+++ RECORDS FOR THIS EXERCISE +++

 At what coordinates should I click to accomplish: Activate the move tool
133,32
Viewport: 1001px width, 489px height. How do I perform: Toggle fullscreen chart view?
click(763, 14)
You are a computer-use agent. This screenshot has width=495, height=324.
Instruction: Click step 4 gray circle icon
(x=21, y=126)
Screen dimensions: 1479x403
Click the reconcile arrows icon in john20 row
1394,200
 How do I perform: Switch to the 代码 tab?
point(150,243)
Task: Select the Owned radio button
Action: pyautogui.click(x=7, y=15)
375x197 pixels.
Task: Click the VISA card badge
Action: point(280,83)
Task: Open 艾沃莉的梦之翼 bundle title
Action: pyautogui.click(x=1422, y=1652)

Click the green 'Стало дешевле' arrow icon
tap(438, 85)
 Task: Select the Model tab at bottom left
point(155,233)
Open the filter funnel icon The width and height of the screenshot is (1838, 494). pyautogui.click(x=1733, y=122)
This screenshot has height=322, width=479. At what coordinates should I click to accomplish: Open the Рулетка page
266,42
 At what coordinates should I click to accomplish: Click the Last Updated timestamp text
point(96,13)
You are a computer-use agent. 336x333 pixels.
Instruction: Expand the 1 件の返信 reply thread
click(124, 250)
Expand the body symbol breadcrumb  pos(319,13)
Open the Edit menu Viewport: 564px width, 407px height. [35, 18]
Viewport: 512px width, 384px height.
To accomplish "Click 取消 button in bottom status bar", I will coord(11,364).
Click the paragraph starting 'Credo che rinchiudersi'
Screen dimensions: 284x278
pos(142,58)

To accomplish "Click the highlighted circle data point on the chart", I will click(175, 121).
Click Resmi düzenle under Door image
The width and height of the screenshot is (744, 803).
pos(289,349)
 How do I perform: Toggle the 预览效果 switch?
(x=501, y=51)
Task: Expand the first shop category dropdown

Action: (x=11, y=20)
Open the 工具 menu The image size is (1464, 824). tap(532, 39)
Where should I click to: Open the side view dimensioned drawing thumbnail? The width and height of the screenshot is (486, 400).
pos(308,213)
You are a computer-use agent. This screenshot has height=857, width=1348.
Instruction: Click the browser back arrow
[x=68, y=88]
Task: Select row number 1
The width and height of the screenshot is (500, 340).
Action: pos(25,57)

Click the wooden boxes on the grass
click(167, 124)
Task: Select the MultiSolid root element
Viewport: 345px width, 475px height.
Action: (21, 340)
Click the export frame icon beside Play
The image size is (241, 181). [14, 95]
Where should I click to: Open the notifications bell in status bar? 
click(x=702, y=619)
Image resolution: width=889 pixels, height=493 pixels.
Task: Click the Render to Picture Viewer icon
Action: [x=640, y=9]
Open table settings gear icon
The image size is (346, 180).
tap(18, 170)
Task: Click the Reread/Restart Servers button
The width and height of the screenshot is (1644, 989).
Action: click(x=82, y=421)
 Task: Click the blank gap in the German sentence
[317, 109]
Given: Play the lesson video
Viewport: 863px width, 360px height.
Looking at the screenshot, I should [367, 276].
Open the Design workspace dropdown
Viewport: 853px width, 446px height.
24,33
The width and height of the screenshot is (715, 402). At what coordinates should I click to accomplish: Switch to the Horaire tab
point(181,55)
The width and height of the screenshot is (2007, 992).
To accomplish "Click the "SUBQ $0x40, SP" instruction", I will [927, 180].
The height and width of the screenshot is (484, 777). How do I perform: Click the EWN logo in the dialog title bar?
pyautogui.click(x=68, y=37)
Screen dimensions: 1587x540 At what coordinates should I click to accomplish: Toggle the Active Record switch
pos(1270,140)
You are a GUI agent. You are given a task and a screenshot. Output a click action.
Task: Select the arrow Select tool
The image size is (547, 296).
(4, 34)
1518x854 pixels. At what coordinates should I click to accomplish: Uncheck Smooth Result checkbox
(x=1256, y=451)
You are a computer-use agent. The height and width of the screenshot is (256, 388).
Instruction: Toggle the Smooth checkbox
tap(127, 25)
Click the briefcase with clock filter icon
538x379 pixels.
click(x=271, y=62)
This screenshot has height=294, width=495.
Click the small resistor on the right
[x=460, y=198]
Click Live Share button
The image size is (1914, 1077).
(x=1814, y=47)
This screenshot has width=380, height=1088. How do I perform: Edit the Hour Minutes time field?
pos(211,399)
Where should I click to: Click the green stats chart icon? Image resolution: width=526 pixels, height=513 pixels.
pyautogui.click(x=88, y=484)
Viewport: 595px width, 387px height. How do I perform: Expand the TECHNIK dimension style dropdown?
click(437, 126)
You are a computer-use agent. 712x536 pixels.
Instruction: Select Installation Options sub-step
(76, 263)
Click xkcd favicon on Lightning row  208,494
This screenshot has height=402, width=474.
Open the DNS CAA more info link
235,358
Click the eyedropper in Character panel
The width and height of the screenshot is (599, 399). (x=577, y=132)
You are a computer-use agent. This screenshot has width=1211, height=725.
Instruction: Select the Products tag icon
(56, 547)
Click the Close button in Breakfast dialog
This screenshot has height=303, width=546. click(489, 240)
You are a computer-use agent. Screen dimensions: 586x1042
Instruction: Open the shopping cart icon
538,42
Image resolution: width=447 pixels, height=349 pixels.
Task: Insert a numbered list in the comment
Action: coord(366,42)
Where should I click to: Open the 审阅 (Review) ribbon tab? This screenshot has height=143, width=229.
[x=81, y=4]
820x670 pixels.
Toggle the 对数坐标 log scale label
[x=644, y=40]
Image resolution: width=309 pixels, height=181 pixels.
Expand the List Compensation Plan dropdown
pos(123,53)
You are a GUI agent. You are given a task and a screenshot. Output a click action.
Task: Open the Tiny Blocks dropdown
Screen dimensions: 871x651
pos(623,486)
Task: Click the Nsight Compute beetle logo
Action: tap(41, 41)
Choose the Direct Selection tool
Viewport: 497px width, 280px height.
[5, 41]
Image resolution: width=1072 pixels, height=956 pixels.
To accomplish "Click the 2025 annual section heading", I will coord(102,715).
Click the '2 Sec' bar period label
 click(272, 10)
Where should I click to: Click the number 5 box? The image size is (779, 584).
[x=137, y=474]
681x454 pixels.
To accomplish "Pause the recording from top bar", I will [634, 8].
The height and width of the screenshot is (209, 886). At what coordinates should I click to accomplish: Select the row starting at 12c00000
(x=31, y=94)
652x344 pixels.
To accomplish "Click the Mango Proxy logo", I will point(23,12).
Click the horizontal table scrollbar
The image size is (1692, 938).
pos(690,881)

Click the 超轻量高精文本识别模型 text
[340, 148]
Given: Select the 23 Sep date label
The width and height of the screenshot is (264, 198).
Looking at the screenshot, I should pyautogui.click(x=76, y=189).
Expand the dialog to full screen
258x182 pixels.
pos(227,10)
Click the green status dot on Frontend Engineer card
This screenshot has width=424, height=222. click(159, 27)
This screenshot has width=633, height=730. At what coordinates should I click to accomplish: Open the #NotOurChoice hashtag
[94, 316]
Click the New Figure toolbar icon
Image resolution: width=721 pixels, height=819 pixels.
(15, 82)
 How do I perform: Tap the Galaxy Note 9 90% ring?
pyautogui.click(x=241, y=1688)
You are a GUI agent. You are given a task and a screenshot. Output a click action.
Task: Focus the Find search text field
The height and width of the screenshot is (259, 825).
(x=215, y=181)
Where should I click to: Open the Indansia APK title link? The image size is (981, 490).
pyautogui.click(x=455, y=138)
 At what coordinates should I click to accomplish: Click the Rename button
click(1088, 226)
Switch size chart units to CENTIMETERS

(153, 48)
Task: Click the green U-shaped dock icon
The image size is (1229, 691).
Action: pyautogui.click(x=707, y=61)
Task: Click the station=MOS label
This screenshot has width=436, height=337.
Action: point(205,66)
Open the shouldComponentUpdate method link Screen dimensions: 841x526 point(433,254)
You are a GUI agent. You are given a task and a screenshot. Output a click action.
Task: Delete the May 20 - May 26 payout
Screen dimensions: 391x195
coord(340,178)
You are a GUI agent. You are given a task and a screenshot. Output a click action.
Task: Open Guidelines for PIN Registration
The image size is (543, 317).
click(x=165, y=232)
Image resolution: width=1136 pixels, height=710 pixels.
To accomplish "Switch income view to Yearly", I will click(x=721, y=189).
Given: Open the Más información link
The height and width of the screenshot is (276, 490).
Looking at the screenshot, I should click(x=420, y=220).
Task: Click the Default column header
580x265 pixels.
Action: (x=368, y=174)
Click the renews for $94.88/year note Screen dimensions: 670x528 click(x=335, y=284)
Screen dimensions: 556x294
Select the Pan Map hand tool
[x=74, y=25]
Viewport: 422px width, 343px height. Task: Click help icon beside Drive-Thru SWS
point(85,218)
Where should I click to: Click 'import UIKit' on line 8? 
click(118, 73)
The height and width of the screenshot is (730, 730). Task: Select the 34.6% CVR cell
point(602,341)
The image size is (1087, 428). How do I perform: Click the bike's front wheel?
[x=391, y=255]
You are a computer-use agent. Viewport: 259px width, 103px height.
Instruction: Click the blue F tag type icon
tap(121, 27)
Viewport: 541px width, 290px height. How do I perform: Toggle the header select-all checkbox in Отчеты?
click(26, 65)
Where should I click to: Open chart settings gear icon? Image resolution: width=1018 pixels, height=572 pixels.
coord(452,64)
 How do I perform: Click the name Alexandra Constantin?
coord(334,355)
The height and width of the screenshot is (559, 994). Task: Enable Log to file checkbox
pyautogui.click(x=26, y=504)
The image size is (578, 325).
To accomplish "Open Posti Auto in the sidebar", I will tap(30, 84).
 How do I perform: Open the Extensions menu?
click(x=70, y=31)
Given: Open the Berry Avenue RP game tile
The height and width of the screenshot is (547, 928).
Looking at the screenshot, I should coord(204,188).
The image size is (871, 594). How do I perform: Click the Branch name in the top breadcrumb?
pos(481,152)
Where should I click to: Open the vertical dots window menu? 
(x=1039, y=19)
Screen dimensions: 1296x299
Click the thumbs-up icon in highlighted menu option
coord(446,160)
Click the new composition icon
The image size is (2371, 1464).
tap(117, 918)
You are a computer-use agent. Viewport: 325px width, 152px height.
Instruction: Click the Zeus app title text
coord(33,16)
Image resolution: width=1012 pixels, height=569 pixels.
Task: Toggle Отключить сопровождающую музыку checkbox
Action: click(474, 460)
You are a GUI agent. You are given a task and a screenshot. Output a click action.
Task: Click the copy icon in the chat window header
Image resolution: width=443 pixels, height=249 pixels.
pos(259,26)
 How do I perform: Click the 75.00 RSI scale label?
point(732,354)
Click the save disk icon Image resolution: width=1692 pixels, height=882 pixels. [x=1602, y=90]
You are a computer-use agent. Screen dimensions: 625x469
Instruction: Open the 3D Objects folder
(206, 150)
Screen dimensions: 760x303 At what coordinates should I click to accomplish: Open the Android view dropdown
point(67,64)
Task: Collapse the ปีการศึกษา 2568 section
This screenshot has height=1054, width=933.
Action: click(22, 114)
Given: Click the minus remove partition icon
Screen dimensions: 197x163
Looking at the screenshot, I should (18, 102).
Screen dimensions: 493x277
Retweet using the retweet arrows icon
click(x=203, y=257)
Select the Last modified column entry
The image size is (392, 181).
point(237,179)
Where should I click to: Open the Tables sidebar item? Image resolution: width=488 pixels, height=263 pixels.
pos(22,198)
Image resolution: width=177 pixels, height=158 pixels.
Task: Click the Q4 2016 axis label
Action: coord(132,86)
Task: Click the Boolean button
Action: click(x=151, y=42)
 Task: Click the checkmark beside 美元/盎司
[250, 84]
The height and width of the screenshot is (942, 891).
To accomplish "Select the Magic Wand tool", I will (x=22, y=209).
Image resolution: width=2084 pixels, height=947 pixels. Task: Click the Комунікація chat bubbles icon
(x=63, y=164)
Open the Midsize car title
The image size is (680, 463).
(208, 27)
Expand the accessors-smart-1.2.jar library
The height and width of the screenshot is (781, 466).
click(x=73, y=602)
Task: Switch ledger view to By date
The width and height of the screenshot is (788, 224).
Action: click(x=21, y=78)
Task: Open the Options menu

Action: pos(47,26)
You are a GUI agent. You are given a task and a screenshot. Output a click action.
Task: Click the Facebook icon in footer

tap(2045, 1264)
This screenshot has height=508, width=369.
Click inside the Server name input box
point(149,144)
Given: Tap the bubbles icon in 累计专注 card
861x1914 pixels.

+++

## INSTRUCTION
Rewrite the records as a numbered list, starting from the first line and ending with the line that contains "Action: pyautogui.click(x=1422, y=1652)". Leave out any blank lines.

## ANSWER FOR THE TASK
1.  At what coordinates should I click to accomplish: Activate the move tool
2. 133,32
3. Viewport: 1001px width, 489px height. How do I perform: Toggle fullscreen chart view?
4. click(763, 14)
5. You are a computer-use agent. This screenshot has width=495, height=324.
6. Instruction: Click step 4 gray circle icon
7. (x=21, y=126)
8. Screen dimensions: 1479x403
9. Click the reconcile arrows icon in john20 row
10. 1394,200
11.  How do I perform: Switch to the 代码 tab?
12. point(150,243)
13. Task: Select the Owned radio button
14. Action: pyautogui.click(x=7, y=15)
15. 375x197 pixels.
16. Task: Click the VISA card badge
17. Action: point(280,83)
18. Task: Open 艾沃莉的梦之翼 bundle title
19. Action: pyautogui.click(x=1422, y=1652)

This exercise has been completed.